─── Dataset records

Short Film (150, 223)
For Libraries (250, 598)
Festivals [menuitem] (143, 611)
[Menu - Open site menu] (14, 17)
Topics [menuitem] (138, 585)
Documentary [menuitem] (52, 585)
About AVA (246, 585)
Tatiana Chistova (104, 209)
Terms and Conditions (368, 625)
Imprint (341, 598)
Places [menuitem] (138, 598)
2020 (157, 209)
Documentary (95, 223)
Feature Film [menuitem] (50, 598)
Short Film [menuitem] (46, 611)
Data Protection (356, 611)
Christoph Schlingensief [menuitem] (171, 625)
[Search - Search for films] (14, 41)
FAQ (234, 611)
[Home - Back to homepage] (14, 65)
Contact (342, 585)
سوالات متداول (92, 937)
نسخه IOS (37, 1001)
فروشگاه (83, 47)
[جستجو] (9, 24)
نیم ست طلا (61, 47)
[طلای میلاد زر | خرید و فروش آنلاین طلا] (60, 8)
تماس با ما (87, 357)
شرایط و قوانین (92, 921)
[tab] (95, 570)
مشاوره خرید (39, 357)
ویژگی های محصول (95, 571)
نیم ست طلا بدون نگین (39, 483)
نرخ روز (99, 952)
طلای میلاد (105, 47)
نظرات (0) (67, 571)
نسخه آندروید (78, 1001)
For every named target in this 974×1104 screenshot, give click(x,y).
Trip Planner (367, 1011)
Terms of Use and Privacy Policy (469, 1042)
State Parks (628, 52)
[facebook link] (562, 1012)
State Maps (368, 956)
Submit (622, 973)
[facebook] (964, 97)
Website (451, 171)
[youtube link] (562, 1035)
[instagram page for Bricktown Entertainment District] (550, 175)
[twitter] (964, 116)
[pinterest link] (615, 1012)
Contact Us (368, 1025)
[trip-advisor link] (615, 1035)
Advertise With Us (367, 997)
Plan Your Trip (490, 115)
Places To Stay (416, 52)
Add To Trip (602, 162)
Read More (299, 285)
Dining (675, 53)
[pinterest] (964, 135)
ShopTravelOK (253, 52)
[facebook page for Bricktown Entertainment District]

──────

Goal »
Please turn everything from the entry containing "شرایط و قوانین (92, 921)" down to the entry containing "Trip Planner (367, 1011)", both included, into a Markdown table with the columns Row and Entry. Number each row, and leave out any blank lines.

Solution to the problem »
| Row | Entry |
|---|---|
| 1 | شرایط و قوانین (92, 921) |
| 2 | [tab] (95, 570) |
| 3 | مشاوره خرید (39, 357) |
| 4 | ویژگی های محصول (95, 571) |
| 5 | نیم ست طلا بدون نگین (39, 483) |
| 6 | نرخ روز (99, 952) |
| 7 | طلای میلاد (105, 47) |
| 8 | نظرات (0) (67, 571) |
| 9 | نسخه آندروید (78, 1001) |
| 10 | For every named target in this 974×1104 screenshot, give click(x,y). |
| 11 | Trip Planner (367, 1011) |